Scientists have observed an “unprecedented” number of wildfires in Siberia and the Russian Arctic since June. Russian authorities have said a combination of lightning and human activity may have sparked the flames.
More than 2.7 million hectares of remote forest is currently burning across six Siberian and Far East regions, according to Russia’s Federal Forestry Agency, an area roughly equal to the size of Crimea.
Regional emergency authorities have opted against extinguishing the more than 300 forest fires that are engulfing hard-to-reach areas, saying inhabited areas are “not under threat” and “projected extinguishing costs exceed their projected harm.”
Only the Krasnoyarsk and Irkutsk regions have declared states of emergency while Russia’s republics of Buryatia and Sakha have kept the emergencies within single municipal districts, the forestry agency said.

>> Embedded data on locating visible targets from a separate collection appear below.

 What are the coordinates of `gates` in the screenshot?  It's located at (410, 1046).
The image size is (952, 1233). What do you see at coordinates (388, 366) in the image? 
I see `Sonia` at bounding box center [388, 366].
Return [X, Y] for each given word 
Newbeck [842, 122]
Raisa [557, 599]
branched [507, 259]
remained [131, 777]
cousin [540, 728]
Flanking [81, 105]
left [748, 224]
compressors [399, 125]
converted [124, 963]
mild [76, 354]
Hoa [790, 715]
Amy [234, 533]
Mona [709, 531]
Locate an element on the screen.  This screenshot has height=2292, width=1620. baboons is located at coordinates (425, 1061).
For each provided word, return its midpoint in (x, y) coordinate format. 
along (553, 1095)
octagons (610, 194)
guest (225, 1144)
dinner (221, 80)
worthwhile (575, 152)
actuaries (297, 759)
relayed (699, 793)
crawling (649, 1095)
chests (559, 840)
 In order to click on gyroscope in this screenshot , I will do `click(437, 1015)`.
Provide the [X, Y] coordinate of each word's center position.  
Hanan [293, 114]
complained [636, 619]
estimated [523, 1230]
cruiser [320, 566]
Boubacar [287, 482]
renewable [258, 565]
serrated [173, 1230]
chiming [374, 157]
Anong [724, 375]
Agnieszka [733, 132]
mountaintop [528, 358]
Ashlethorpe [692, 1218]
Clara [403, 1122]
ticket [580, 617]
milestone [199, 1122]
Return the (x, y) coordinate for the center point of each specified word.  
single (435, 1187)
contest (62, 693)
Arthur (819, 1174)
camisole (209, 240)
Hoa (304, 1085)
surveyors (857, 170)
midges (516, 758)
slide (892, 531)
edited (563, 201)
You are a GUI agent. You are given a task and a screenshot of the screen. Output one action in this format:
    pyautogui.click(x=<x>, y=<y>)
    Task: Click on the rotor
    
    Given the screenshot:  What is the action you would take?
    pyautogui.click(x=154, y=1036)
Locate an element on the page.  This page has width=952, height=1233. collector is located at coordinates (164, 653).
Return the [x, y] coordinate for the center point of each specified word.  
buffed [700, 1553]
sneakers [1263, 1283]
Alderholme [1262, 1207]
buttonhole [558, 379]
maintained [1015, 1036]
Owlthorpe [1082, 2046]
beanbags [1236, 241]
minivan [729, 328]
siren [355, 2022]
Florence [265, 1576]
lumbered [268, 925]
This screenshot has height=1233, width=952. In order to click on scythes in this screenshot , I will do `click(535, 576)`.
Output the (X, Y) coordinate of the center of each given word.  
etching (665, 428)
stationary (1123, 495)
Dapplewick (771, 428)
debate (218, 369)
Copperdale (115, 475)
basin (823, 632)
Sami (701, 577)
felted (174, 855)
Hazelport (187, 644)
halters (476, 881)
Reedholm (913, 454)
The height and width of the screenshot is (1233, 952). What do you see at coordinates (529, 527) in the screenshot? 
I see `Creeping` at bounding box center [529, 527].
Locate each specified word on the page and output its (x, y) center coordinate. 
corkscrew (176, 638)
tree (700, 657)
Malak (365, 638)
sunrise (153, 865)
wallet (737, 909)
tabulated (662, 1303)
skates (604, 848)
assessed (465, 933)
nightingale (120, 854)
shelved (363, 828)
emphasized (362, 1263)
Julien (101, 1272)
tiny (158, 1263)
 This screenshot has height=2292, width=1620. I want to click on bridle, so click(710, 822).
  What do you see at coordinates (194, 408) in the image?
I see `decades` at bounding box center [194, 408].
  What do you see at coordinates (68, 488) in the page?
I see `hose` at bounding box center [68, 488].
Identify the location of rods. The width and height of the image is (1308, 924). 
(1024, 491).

It’s “pointless and at times even harmful” to try to extinguish the flames, Krasnoyarsk region governor Alexander Uss was quoted as saying by the Vedomosti business daily. Speaking at a youth forum on Sunday, Uss compared the wildfires to a summertime equivalent of winter blizzards.
Greenpeace Russia estimated the wildfires’ coverage at more than 3 million hectares, “an area that increases by hundreds of thousands of hectares every day.”
More than 11 million hectares have been affected this wildfire season, Greenpeace Russia said in a statement Friday, calling on the authorities to step up firefighting efforts in the affected areas.
Smog has reached major cities in the wider region, leading to a rise in complaints about air pollution and images showing residents wearing smoke masks on social media. President Vladimir Putin’s envoy in Siberia has said that there is no need to declare an emergency unless allowable limits of carbon monoxide concentration were exceeded.